◆ EXERCISE REQUIREMENTS:
(1) In the post about Anna's birth, why did the Israelites set up memorial stones or names?
(2) Can you carry the post about Anna's birth forward from its last sentence?

◆ PASSAGE TO READ:

== Segment start ==

# On the Mercies of God and Anna's 3rd Birthday



## Semper Fidelis (Mar 15, 2007)

This is message I'll be sending out to my family and friends today. I thought I would share it with you all. It is in this forum as I didn't want to protect it from the Internet in a Member's Only forum....

Though I surely love my other two kids as much as my second child, the birthday of my daughter Anna will always hold special significance for me. People always have to remind me that March 17th is Saint Patrick's day. I honestly forget every year because it's the birthday of my little girl.

In the Scriptures, the Israelites would mark areas where God had appeared to them or done a mighty act. Memorial stones or names were set up so that God's wondrous deeds could be taught to their children and their children's children. It wasn't the memorial that was the worshipped or adored but it pointed beyond itself to the mightiness, goodness, provision, and mercy of God. The Cross is the nexus of human history and the ultimate marker. It is the fulfillment of all the promises and the historical point at which we look back and believe an event that signified the God-Man saving men from their sins. While the cross is fully real and true for me and my ultimate marker for Truth and belief, I also now have a marker, in the birth of Anna, that profoundly marked my soul and testified to the mighty power and mercies of the Triune God.

Some of you know the story. About 0040 on March 17th, my first little girl, Anna, was born. Her squeaky little weak cry was so cute. Tiredness flees and the senses take on a razor sharp focus as you take in every little move, the shape of her face, the hands, the feet…. Words don't express the joy of seeing your child for the first time.

Things proceeded as normal. Sonya stayed in the delivery room while I went with Anna to have her cleaned up. I was filming her cleaning and was very chatty as I always am when excited. I scarcely noticed that they started sensing something was wrong with her oxygen levels. I left to talk to Sonya for a bit and then returned to the room. Anna was now under an oxygen tent and her respirations were over 100 per minute. The doctors and nurses were counseling over whether the Bethesda NICU ought to be called to come rescue her. The decision was made to do so.

Remembering this brings back the vivid memory of watching her tiny little body gasping for breath. I kept looking at those numbers and kept praying: "God, please make those numbers go down." I kept wanting her to be OK because I didn't want Sonya to come in and find her like this. Well Sonya came in wondering why I hadn't come back and I showed her what was happening. I tried to reassure her but she began to cry and so did I. At that moment the only verse that kept coming to my mind was "Shall I accept good from the Lord and not the bad? The Lord giveth and the Lord taketh away. Blessed be the Name of the Lord."

== Segment end ==

(Stored records)
== Segment start ==

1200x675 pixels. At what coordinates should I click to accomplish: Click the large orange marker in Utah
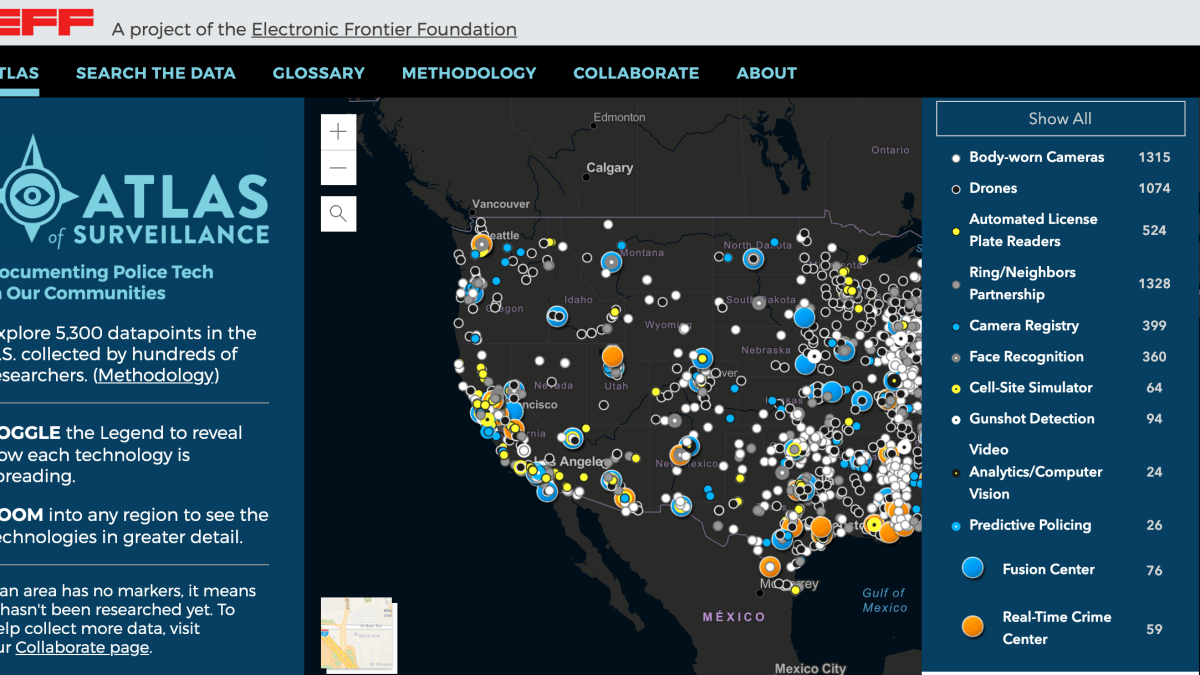tap(613, 355)
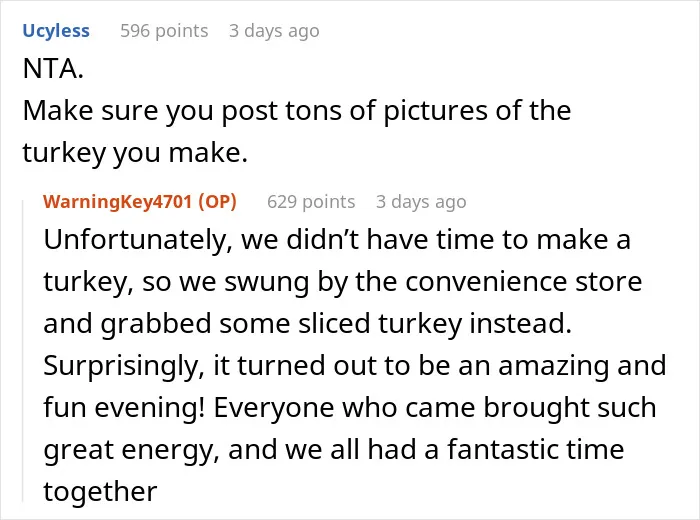The width and height of the screenshot is (700, 520).
Task: Click the 'grabbed some sliced turkey instead' line
Action: pos(308,324)
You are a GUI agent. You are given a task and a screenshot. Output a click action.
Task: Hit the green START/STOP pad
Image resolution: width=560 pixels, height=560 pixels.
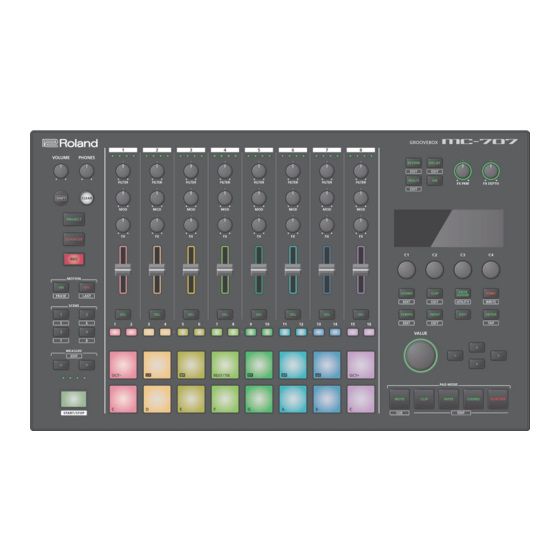point(74,399)
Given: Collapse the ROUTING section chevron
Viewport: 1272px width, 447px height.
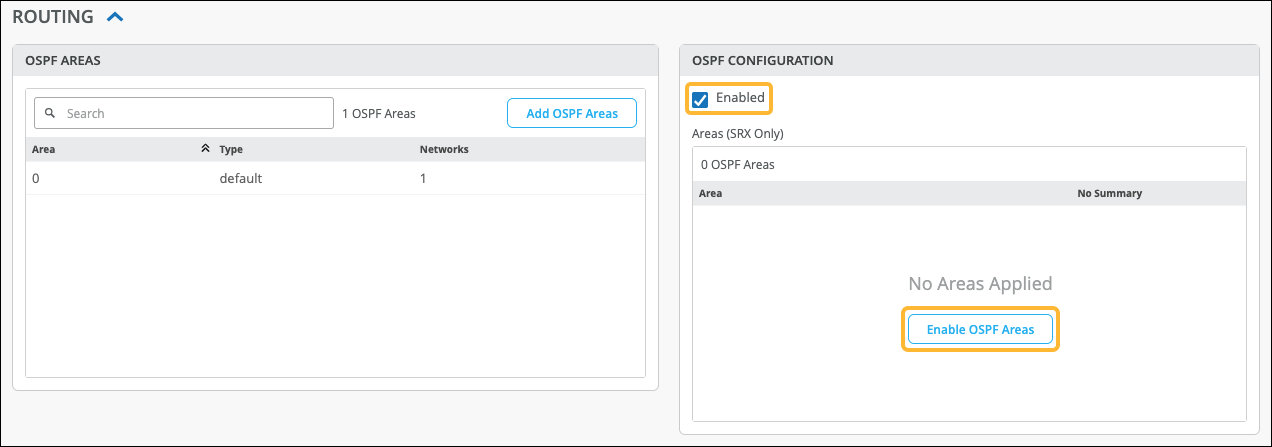Looking at the screenshot, I should pyautogui.click(x=115, y=17).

== Segment end ==

◆ ANSWERS BY ITEM NUMBER:
(1) They set them up so that God's wondrous deeds could be taught to their children and their children's children. The memorial itself was not worshipped. It pointed beyond itself to the mightiness, goodness, provision, and mercy of God.

(2)
Around 0600 the NICU team came from Bethesda. They were so quick, so professional, so tender with her. They reassured me that she would probably be fine and gave her some blood. She was severely anemic. She pinked up pretty quickly on the ride to Bethesda and stabilized. I didn't learn of this, though, for a few more hours.

Meanwhile, I finalized a few more things at the hospital and departed for Bethesda but called my Pastor in VA as well as folks in California where we had worshipped before we moved. It was before 0500 in CA but one of my dear friends called the entire Church and woke them up and they prayed for my little girl. I was on the phone learning of this and I had to pull over after being overwhelmed by the love of the Saints. What true friends.

The day went pretty well after that. Sonya was driven up to Bethesda and I eventually got back to my father's house where my son, James, had been all day. It was so good to see him. Exhausted but exhilirated, I called Sonya around 2000. She had news that Anna had experienced some seizures in the NICU. They had scheduled an EEG for the next day.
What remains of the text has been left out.